Volkswagen and Toyota are less fortunate; their ID.4 and bZ4X rely on imported parts. Chinese firms, already shut out by a 100% tariff, are pivoting elsewhere. Meanwhile, US EV makers still depend on foreign battery cells and critical minerals. Building that capacity at home will take years.
Trade policy risk, once a peripheral concern, now sits at the heart of manufacturing strategy.
Table 2: Illustrative OEM Responses to Tariffs (Production & Pricing Adjustments)
OEM Name | Key Strategic Actions (Production/Pricing) | Affected Models/Regions | Date of Action/Announcement |
Audi | Halted all imports to the US; holding incoming inventory at port. | All imports to US | April 2025 |
Chevrolet | Relocating Equinox and Blazer SUV production from Mexico to the US. | Equinox, Blazer SUV | Ongoing |
Ferrari | Raising prices by 10% for vehicles imported after April 2nd. | Most models (296, SF90, Roma exempted) | April 2025 |
Honda | Shifting Civic Hybrid production from Japan to the US; plans to relocate CR-V SUV production from Ontario, Canada, to the US. | Civic Hybrid, CR-V SUV | Ongoing |
Hyundai | Relocated some Tucson crossover production from Mexico to the US; will not raise MSRP of Hyundai and Genesis vehicles until June 2, 2025. | Tucson crossover, Hyundai & Genesis vehicles | Ongoing, May 2025 |
Mercedes-Benz | Plans to begin production of GLC SUV at its Tuscaloosa, Alabama facility. | GLC SUV | Ongoing |
Polestar | Moved some manufacturing footprint to US; stopped accepting orders for China-produced Polestar 2; producing Polestar 4 in South Korea to avoid tariffs on China-produced vehciles in US. | Polestar 2, Polestar 3, Polestar 4 | Ongoing |
Stellantis (various brands) | Offering employee pricing to offset tariff pressure; temporarily pausing production of some models in Canada/Mexico. Reported €300M ($350m) tariff hit and 25% drop in Q2 North American shipments. | Pacifica, Voyager, Charger EV, Jeep Compass, Wagoneer S; North American imported models | June 2025, H1 2025 |
Subaru | Lafayette, Indiana facility will begin assembling the Forester later this year to avoid importing from Japan and Mexico. | Forester | Ongoing |
Digitalisation as a defensive weapon
As tariff costs bite, automation and software become defensive tools. Robotics, 3D printing and modular product design promise to cut labour costs and sidestep supply shocks. Digital twins, Human-Machine Interfaces, and AI-driven analytics are migrating from pilot projects to production floors, helping managers reroute components and model tariff scenarios in real time. Software-defined vehicles offer another hedge, reducing the need for bespoke hardware that can be tariffed. The smart factory is no longer a buzzword; but an insurance policy.

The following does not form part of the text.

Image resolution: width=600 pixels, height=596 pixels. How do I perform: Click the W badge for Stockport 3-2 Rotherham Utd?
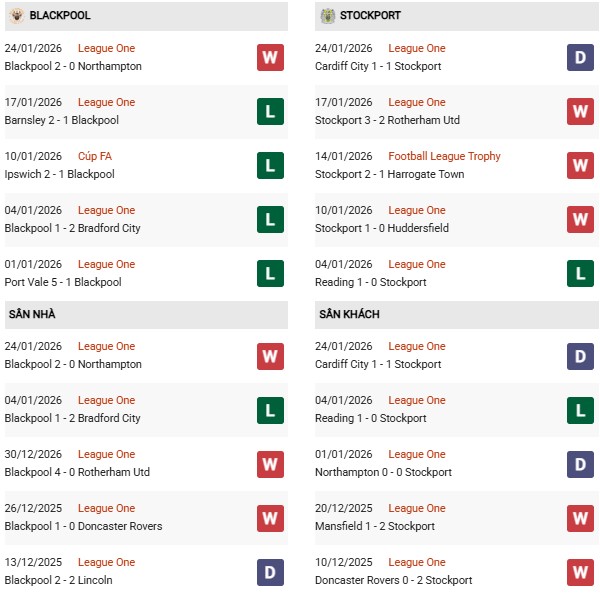pyautogui.click(x=581, y=111)
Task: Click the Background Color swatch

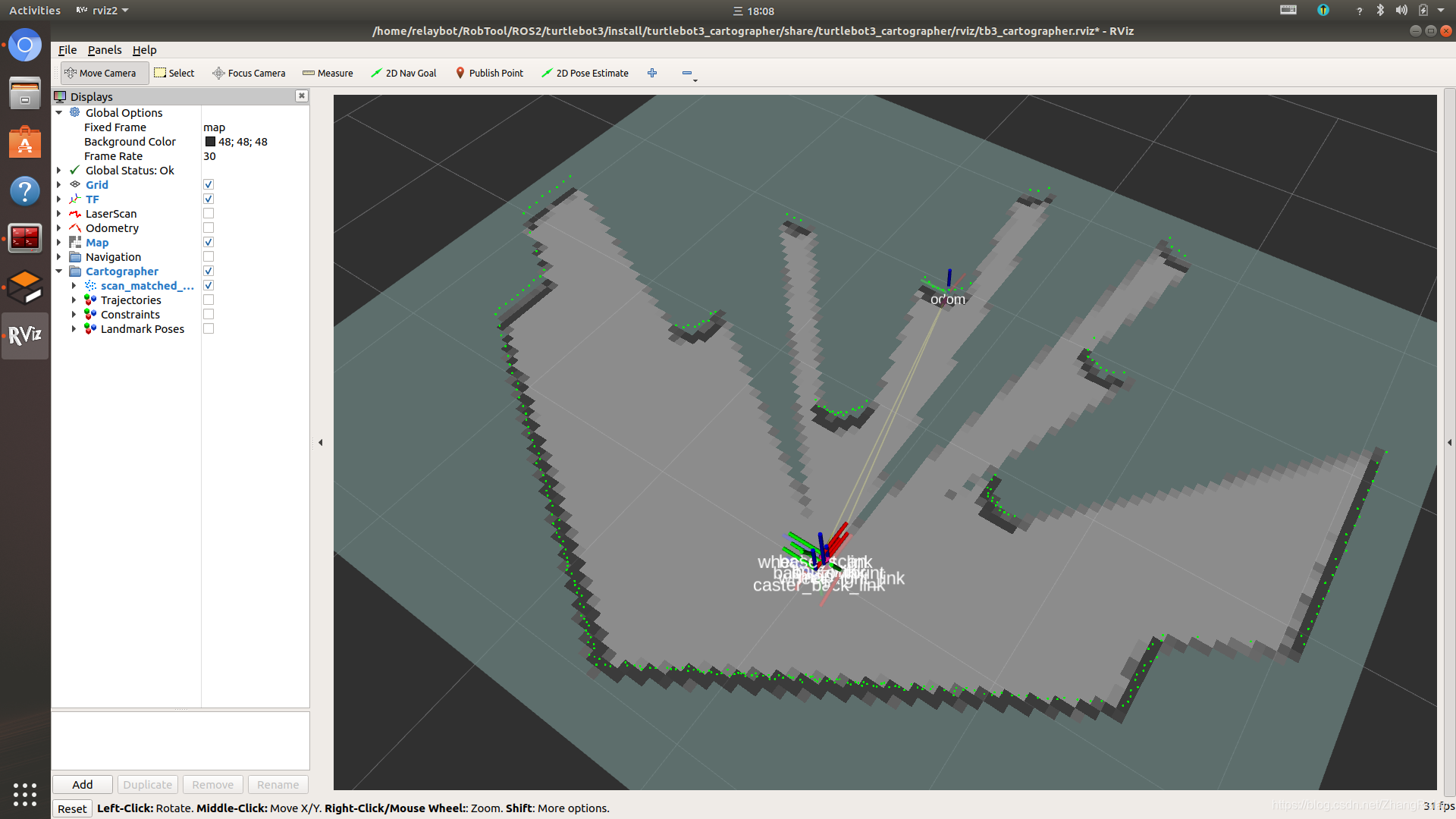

The new normal: geopolitics on the line
The broader picture is bleak for global integration. Trade policy risk, once a peripheral concern, now sits at the heart of manufacturing strategy. Tariffs are wielded not just to protect industry but to punish digital taxes, sway labour rules and project foreign policy. For carmakers, that means living in a world where political volatility is as disruptive as a chip shortage. The response - localisation, automation and digitalisation - is costly, but the alternative is worse: paralysis in a balkanised market.
The tariff war of 2025 is more than a skirmish. It is a structural shift that will shape where cars are built, how factories operate and which firms survive. For an industry that mastered efficiency, the challenge now is a higher level of resilience. And resilience does not come cheap.